**WORK TO COMPLETE**
Write out an exact copy of the line containing "This screenshot has width=425, height=340." and all lines that follow it in the data below, leaving out pictures.

**GIVEN INFORMATION**
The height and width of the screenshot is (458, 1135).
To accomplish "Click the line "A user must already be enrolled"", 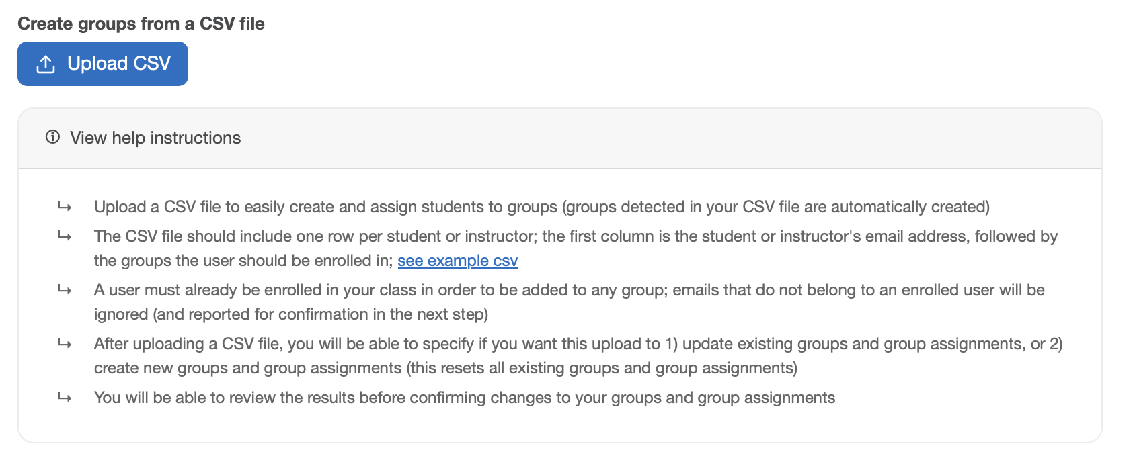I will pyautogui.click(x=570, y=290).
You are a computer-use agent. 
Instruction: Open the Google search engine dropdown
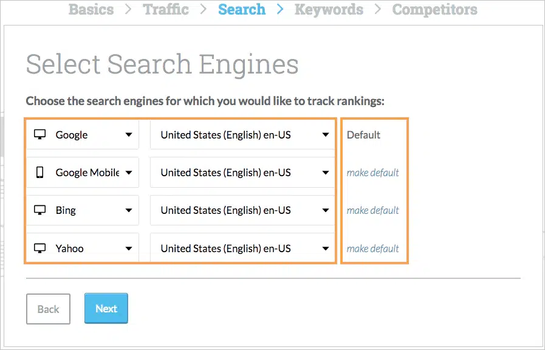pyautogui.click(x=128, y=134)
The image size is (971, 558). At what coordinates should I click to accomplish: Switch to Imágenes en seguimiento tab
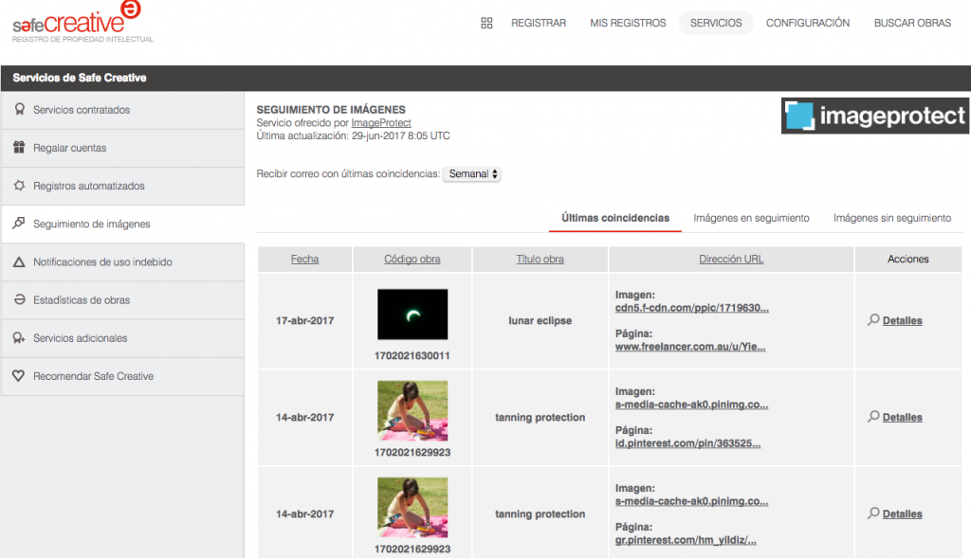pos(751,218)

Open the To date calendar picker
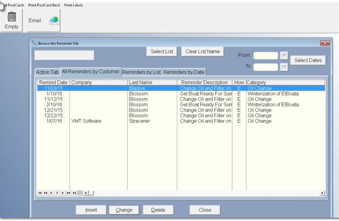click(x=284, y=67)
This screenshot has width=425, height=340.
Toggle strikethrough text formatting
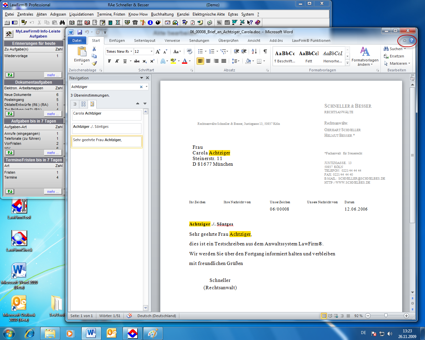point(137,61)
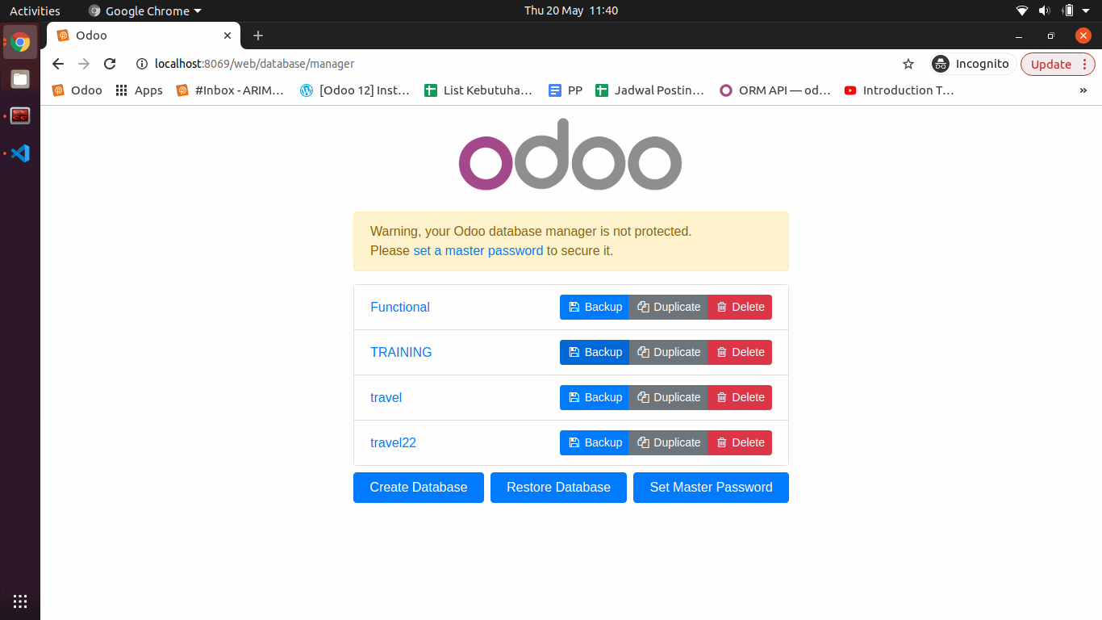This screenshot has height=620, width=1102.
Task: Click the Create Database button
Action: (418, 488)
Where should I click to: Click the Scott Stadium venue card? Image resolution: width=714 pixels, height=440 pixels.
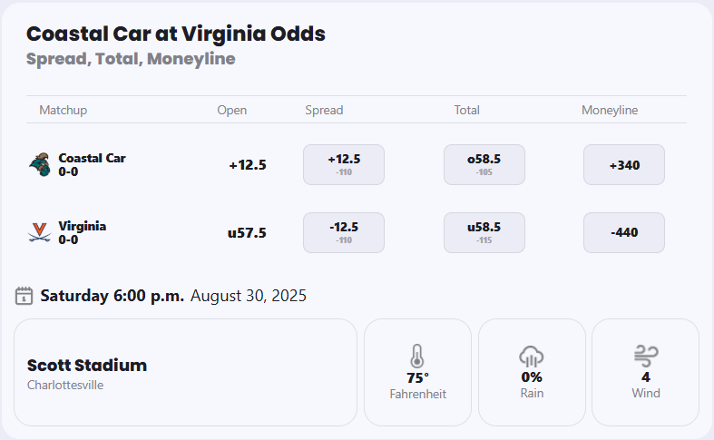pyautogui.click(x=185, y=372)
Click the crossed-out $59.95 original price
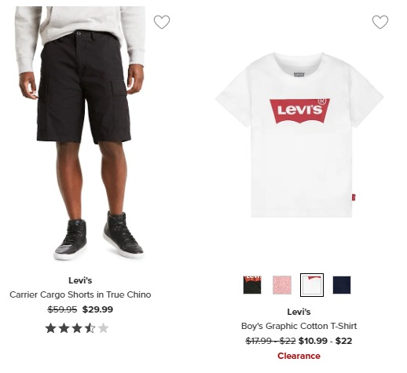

**RESPONSE TO THE EXERCISE**
This screenshot has width=425, height=340.
Toggle strikethrough text formatting
point(137,61)
This screenshot has height=620, width=1102.
Task: Click the Create Database button
Action: (418, 488)
Where should I click to: Click the Scott Stadium venue card? Image resolution: width=714 pixels, height=440 pixels.
pyautogui.click(x=185, y=372)
Click the crossed-out $59.95 original price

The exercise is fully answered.